— WHAT IS ASKED —
Write out the items again word for word, beginning at the line that contains "This screenshot has" and stopping after the line that contains "pos(118,193)". Leave the pictures out of your copy.

— ENTRIES SHOWN —
>> START
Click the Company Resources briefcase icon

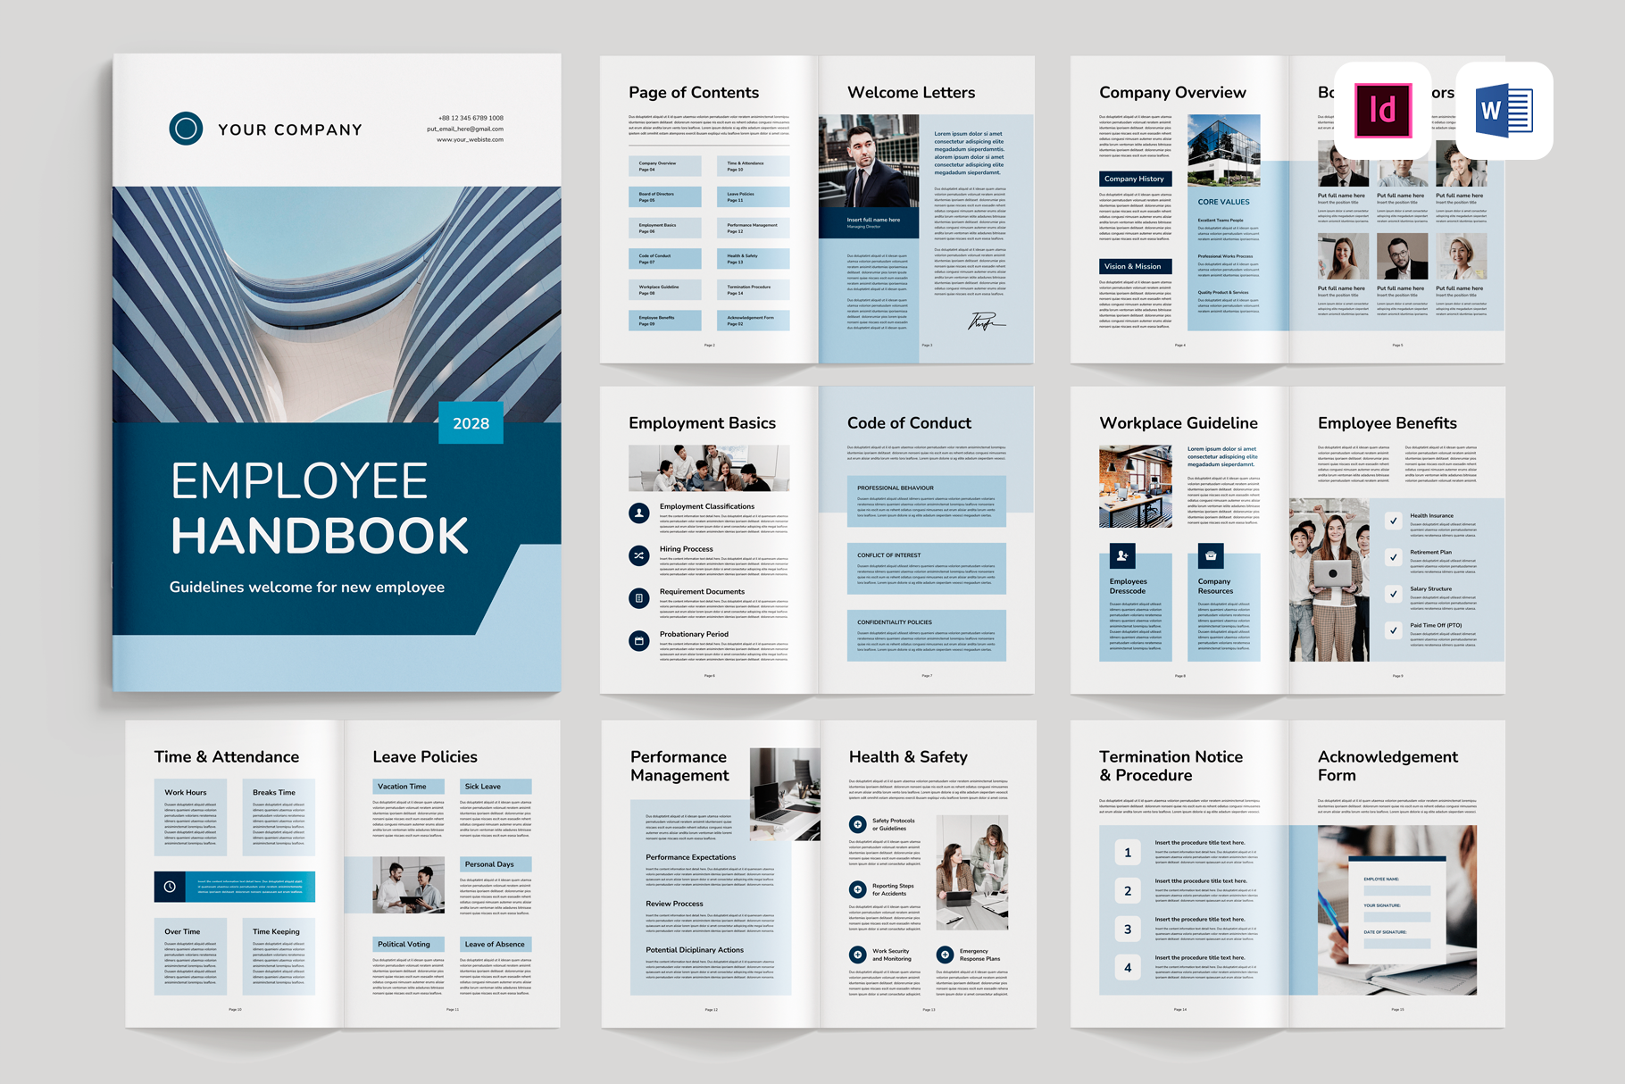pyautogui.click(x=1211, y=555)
>> END
>> START
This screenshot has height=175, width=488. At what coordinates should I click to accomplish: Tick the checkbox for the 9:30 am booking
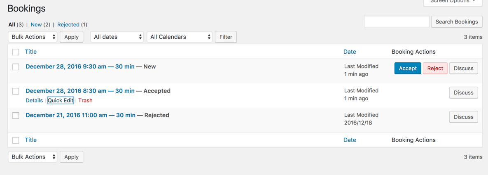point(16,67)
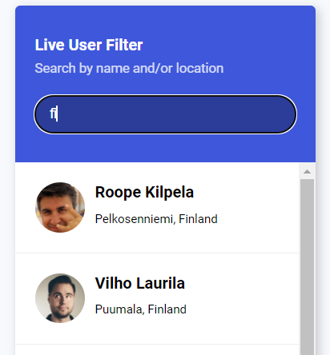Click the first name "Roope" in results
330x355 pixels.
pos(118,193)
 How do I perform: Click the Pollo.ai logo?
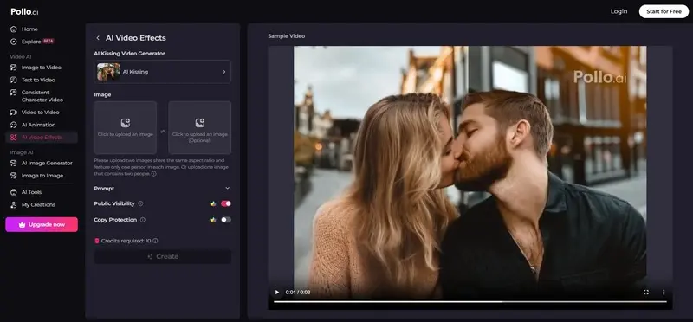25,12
>> END
— FINISHED ANSWER —
This screenshot has height=175, width=488. At what coordinates should I click to accomplish: Tick the checkbox for the 9:30 am booking
point(16,67)
Click the first name "Roope" in results
330x355 pixels.
pos(118,193)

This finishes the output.